Editorial 

Pay parking expectations exceed goals

The $2.8 million shortfall in the municipality's 2011 budget is being largely blamed on two culprits: transit costs, which have increased $2.3 million more than projected, and automobile drivers, who have not taken to pay parking as expected. Consequently revenue from pay parking, projected over a year, will be less than $1 million, or about 46 per cent of the $2 million anticipated.

Paying to park is a fact of life in urban centres the world over, but it takes a bit of coaxing and convincing when it's introduced to an area that has always provided it for free. That didn't seem to be a concern in 2008 when the previous council was approving the paving of the day skier lots and the deal that transferred ownership of the lots to the municipality in exchange for building the debris barrier on Fitzsimmons Creek.

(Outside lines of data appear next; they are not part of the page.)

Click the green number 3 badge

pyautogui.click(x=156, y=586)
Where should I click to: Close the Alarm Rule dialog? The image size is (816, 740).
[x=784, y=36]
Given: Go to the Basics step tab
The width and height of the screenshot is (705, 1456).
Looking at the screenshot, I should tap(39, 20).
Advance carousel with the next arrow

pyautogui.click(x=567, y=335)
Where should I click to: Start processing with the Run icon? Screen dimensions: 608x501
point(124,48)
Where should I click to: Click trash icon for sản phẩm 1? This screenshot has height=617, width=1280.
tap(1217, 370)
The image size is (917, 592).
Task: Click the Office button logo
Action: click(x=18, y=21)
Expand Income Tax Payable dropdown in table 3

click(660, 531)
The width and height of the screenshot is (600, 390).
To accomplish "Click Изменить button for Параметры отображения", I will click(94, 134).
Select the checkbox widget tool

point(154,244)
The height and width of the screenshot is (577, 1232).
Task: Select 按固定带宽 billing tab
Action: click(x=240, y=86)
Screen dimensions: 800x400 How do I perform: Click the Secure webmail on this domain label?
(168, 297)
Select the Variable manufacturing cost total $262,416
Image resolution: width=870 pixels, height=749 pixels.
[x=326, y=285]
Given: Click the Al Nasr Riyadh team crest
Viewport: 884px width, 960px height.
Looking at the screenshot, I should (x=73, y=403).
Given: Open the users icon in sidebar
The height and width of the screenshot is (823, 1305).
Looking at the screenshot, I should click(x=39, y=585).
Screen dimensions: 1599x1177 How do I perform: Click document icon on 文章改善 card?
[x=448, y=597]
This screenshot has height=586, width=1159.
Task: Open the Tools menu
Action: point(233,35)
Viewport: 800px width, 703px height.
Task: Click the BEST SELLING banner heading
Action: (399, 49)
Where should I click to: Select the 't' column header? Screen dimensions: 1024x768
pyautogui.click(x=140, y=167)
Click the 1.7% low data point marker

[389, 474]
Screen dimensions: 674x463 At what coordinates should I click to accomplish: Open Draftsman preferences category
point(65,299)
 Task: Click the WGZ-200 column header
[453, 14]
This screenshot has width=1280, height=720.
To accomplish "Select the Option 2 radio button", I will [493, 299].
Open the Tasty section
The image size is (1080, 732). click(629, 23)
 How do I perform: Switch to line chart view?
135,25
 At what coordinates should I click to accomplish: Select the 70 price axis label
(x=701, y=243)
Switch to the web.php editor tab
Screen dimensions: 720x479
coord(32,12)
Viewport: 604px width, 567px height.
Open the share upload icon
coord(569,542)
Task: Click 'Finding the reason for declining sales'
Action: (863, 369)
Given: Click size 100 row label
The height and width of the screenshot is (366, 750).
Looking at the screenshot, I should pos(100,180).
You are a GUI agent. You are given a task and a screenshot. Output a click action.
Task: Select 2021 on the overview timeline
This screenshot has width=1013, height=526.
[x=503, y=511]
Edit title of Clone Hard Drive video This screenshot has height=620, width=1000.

"We get ownership of the parking lots, we get a debris barrier, and the icing on the cake is this is not costing taxpayers. It is revenue neutral," said former councillor Bob Lorriman.

"The intent was we didn't want it (the money generated by pay parking) to go into general revenue," Chief Administrative Officer Bill Barratt said in the summer of 2008. "Whistler Blackcomb agreed that they did not want it to be a revenue generator for them.... We thought it would be a great way to fund some affordability programs."

Approximately $500,000 of the $2 million annual revenue from pay parking was expected to go towards a transit affordability program to encourage residents to take transit through reduced bus fares. But how the $2 million annual revenue figure came about didn't seem to get much scrutiny.

At that time it was expected there would be 876 parking stalls in lots 1, 2 and 3 after they were paved. Assuming that number is still in the ballpark, each parking stall would have to generate $2,283 annually to reach $2 million. Over 365 days, that translates to $6.25 per day from each parking stall.

Rates are $8 per day in the winter, $12 per day in the summer, $5 for the evening and $1 for the first hour. Based on the $8 per day rate each stall would have to be used 285 days per year to generate $2 million annually. In retrospect, that was extremely optimistic for something that was previously free.

But the problem is more than just overly optimistic revenue projections. As was the case with the aborted introduction of pay parking in the conference centre last year, little effort was made to persuade the driving public of the merits of paying to park in lots 1, 2 and 3. Moreover, as municipal staff have now acknowledged, drivers were still given the option of free parking in lots 4 and 5, a disincentive to use the pay-parking lots.

On top of this, Whistler Blackcomb, which is managing the day skier lots, has introduced additional free parking this winter at the Timing Flats and above Base II. This comes at a time when the economy is stagnant and when regional skiers - most of whom drive to Whistler - are expected to be a far more significant part of the market than destination visitors, who most commonly don't have a vehicle in Whistler.

There is also anecdotal evidence that the introduction of pay parking in lots 1, 2 and 3 has shifted travel patterns, both away from the village and within the village itself. Pay parking was only introduced in July but the free lots, 4 and 5, at the north end of the village may be helping business at that end of the village, at the expense of businesses at the south end. Some shifting of travel patterns is inevitable when Olympic Plaza is finished next summer and it exerts some gravitational pull on pedestrians. But in the meantime the inequity in the day lots is an issue for some village businesses.

The village has always been the focal point for tourism and commerce in Whistler. It was painstakingly designed to be that focal point and each decision that blurs that - whether it's allowing commercial hubs elsewhere in the valley or creating confusing, inequitable barriers to the village - weakens Whistler as a whole.

The primary goal of pay parking in the day skier lots seems, in retrospect, to have been to raise $2 million annually. Getting people out of their cars and into buses was a secondary goal. Neither has been met. Instead, there may be negative consequences for some village businesses.

Pay parking is here to stay but it needs to be rethought. The municipality has to look at what it needs to achieve, what it is trying to achieve and convey those goals to the public. This evaluation needs to be done in the context of winter and summer and providing a more even playing field for all.